Biología: ¿una bacteria inmortal?










Iglesia románica de Azoz, Navarra, España, dedicada a san Lorenzo, donde se bautizaron buena parte de la familia Ilundáin, de nueve hijos.





Los pensadores de  la Edad Media se plantearon dos problemas fundamentales: la eternidad del mundo y la inmortalidad del alma. Quienes se ocuparon de demostrar la eternidad del mundo afirmándola (Averroes) o  atacándola (san Buenaventura, cuya fiesta hoy se celebra) filosóficamente, no llegaron a buen término. Sin embargo, la inmortalidad del alma quedó asentada con argumentos racionales.

Hoy, nos encontramos cotidianamente con aseveraciones de personajes serios sobre asuntos que parecen triviales, si bien no es así. Se afirma, por ejemplo, que la inmortalidad no cuadra con el hombre, pero ya existe en una bacteria siberiana. Este recado al mundo viene de parte de un biólogo, quien, sin decirnos qué es la vida, se lía con la temida inmortalidad.

Digo temida, porque el mismo Dios, creador del hombre, lo "echó del jardín del Edén, para que labrase el suelo de donde había sido tomado" después de la transgresión primera, "pues, cuidado, no alargue su mano y tome también del árbol de la vida y comiendo de él viva para siempre". Esta manera simpática de narrar  el suceso, en plural ("ha venido a ser como uno de nosotros") encierra en realidad un detalle que al hombre le hubiera pasado desapercibido. 

Al perder la gracia de su estado original, según el cual no iba a morir, es decir, al perder su inmortalidad, sin esa gracia primera le seria imposible "soportar" el peso de vivir para siempre, pues se padecería el cansancio ("el sudor de tu rostro"),  los dolores y achaques ("tantas haré tus fatigas como tus embarazos" y "con dolor parirás"), "hasta que vuelvas al suelo" (muerte). Visto así, la muerte viene a ser una liberación para el hombre.

Pero para los biólogos incrédulos, que no quieren creer, les resulta más fácil admitir que somos el "producto...de una bacteria que decidió dividirse en dos en una charca", que admitir la presencia divina, su intervención,  en cada vida que viene a este mundo.

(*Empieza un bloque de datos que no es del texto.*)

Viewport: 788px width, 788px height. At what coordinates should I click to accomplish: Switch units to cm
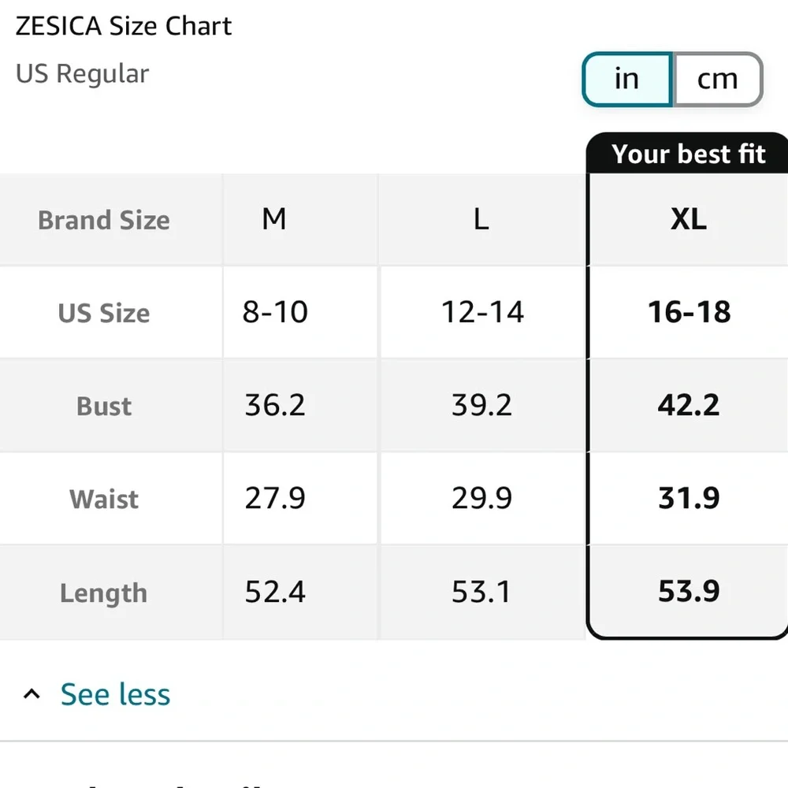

Con una visión así,  no resulta descabellado atribuir a una bacteria las propiedades de Dios, como sería el caso de la inmortalidad.

Puestos a creer en algo, pues nuestra razón arroja luz para irse abriendo camino entre la penumbra de las cosas, resulta más complaciente pensar que el principio del hombre se encuentra en un ser superior omnipotente y bueno ---si bien, afortunadamente, nada podemos decir de él debido a su infinita distancia  y que que su "luz" es deslumbrante---, que admitir que nuestra procedencia viene de lo que ni siquiera puede pensarse a sí misma ni mucho menos pensar en otro ser. Al menos, de la opción por nuestro origen divino nos traería la explicación de esa "luz", chispa divina, que brilla en nosotros en el entendimiento.

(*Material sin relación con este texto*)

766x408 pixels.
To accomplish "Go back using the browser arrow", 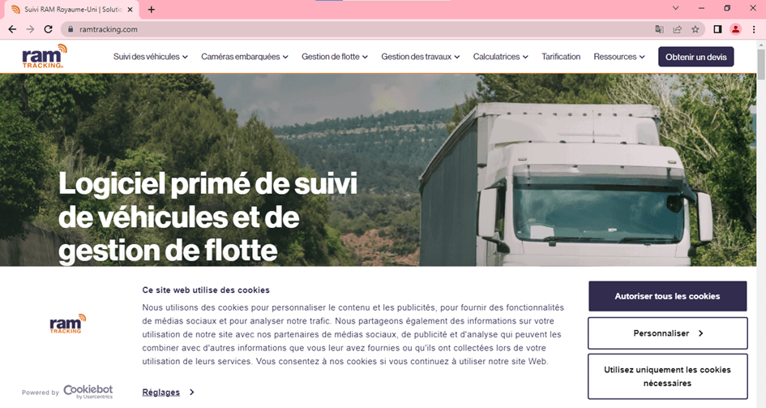I will point(12,29).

Nuestro tiempo actual no queda más claro después de M. Heidegger con su obra voluminosa El ser y el tiempo (1927), que en los capítulos de san Agustín en sus Confesiones, escrita 16 siglos antes. El tiempo queda más claro, aunque parezca mentira, si se tiene en cuenta la eternidad, dimensión divina a la que no podemos acceder. Por eso, con un despunte de originalidad, algunos biólogos tratan de descifrarlo encerrándose en el seno de una bacteria siberiana, o abriéndose al espacio con el concepto de "energía" en Física, como en el caso de Einstein.